** START STORED DATA **

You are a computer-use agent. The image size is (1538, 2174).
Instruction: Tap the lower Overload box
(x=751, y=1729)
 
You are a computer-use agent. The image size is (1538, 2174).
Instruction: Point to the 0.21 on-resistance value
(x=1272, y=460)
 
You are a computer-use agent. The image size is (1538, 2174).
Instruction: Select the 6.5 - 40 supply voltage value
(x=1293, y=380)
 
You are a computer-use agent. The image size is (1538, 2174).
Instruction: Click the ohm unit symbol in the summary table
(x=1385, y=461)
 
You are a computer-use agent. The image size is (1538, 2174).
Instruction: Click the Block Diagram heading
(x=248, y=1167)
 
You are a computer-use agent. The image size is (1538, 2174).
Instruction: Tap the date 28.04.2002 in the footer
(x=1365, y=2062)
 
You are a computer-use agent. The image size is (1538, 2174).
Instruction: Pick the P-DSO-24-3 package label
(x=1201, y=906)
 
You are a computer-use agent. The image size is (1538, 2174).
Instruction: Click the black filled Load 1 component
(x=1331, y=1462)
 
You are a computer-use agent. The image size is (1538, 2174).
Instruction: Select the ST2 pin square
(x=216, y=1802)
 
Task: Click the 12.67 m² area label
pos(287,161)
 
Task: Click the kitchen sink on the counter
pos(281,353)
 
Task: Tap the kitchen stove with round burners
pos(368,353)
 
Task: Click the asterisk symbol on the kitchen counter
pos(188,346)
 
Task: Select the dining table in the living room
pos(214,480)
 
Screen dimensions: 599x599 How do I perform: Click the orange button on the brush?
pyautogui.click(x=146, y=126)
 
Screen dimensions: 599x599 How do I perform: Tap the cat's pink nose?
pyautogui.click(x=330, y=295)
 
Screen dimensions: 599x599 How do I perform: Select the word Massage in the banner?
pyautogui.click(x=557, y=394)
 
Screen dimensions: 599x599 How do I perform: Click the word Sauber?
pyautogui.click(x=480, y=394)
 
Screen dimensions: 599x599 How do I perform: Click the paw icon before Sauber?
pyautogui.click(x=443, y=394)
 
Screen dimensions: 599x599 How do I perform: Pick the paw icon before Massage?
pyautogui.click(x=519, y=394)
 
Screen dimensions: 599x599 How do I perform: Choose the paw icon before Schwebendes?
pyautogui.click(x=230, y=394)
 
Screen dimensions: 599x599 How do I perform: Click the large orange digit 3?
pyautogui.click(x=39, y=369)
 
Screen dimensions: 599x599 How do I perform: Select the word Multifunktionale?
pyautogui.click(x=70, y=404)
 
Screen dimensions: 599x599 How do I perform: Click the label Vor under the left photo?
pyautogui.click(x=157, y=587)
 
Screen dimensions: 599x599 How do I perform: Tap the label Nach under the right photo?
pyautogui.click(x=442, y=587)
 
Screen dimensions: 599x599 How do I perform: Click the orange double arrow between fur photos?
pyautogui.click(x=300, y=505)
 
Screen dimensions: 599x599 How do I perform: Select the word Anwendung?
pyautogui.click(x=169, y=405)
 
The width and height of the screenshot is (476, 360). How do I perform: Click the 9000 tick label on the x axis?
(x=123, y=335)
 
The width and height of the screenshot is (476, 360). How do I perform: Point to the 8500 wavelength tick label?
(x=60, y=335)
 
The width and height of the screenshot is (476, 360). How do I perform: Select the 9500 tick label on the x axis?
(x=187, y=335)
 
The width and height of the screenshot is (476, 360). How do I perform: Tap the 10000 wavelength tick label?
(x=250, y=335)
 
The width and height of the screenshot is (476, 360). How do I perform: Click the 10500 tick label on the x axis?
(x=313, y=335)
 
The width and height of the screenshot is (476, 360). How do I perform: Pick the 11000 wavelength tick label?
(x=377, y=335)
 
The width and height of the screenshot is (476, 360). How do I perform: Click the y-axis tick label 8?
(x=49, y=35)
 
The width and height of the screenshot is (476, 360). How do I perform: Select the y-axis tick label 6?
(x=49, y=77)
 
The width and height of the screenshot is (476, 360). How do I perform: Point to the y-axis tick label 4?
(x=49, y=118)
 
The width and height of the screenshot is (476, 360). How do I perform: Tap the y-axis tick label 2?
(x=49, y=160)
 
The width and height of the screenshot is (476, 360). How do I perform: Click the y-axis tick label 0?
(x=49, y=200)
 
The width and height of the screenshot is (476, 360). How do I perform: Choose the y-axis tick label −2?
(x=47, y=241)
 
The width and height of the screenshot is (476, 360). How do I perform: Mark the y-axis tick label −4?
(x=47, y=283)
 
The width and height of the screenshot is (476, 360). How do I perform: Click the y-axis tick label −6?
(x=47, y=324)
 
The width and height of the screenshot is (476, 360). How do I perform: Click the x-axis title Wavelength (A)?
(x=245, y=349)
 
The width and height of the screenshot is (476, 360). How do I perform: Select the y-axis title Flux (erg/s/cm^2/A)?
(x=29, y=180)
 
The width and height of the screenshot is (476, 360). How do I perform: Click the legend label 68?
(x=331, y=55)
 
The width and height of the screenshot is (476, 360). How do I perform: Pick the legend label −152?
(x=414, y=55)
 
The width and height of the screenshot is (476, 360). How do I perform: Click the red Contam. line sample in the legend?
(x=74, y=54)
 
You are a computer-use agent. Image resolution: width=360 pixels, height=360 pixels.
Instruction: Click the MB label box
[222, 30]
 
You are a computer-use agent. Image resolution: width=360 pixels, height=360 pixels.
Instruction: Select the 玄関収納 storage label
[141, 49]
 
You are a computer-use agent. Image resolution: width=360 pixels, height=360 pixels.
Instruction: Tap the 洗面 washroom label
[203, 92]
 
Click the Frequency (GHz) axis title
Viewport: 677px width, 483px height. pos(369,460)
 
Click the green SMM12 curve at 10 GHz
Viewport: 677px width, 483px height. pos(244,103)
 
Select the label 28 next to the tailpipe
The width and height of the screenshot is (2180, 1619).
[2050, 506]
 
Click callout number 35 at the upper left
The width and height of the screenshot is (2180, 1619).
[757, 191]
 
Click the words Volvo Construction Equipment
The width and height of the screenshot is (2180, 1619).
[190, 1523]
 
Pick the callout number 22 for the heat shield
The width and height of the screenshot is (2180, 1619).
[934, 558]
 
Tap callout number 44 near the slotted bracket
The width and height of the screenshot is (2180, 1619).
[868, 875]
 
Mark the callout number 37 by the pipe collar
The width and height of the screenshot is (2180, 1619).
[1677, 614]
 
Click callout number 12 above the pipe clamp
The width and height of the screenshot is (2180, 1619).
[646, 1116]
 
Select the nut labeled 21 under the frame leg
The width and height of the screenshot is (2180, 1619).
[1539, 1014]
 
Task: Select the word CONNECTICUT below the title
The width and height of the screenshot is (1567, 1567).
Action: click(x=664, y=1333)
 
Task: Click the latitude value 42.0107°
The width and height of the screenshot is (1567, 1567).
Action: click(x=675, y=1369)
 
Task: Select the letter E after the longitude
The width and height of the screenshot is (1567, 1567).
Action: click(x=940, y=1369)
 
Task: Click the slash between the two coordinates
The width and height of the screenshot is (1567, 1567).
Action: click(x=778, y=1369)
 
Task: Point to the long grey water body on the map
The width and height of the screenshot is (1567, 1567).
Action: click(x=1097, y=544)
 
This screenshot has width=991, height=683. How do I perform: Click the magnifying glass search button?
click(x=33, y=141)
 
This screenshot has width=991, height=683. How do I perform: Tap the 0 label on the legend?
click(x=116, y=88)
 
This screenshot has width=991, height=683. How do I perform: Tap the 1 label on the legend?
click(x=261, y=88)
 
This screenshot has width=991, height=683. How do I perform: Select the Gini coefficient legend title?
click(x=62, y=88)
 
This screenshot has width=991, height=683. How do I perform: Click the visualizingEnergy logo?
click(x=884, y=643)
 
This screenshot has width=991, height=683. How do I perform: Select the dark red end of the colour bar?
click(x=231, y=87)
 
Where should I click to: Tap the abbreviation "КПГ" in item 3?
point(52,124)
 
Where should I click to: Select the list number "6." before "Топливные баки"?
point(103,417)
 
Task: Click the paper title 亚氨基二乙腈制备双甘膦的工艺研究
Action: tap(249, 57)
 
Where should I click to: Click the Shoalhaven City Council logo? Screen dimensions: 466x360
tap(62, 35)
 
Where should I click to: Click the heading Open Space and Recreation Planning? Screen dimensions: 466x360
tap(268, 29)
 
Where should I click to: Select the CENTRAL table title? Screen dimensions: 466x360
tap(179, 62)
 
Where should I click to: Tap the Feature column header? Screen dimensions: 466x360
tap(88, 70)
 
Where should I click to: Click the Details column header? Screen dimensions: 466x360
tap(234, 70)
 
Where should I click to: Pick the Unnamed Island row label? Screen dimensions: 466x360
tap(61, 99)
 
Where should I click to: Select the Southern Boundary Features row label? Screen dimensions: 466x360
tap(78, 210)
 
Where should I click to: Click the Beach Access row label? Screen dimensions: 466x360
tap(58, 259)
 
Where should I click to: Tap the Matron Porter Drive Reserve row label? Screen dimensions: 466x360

** END STORED DATA **

▶ WORK TO DO
Starting at the beginning of the records and ending at the line that contains "(x=1385, y=461)", write those lines out again with the requests included, and increase every x and y coordinate in the answers by 4.

▶ RESPONSE TO THIS TASK
You are a computer-use agent. The image size is (1538, 2174).
Instruction: Tap the lower Overload box
(x=755, y=1733)
 
You are a computer-use agent. The image size is (1538, 2174).
Instruction: Point to the 0.21 on-resistance value
(x=1276, y=464)
 
You are a computer-use agent. The image size is (1538, 2174).
Instruction: Select the 6.5 - 40 supply voltage value
(x=1297, y=384)
 
You are a computer-use agent. The image size is (1538, 2174).
Instruction: Click the ohm unit symbol in the summary table
(x=1389, y=465)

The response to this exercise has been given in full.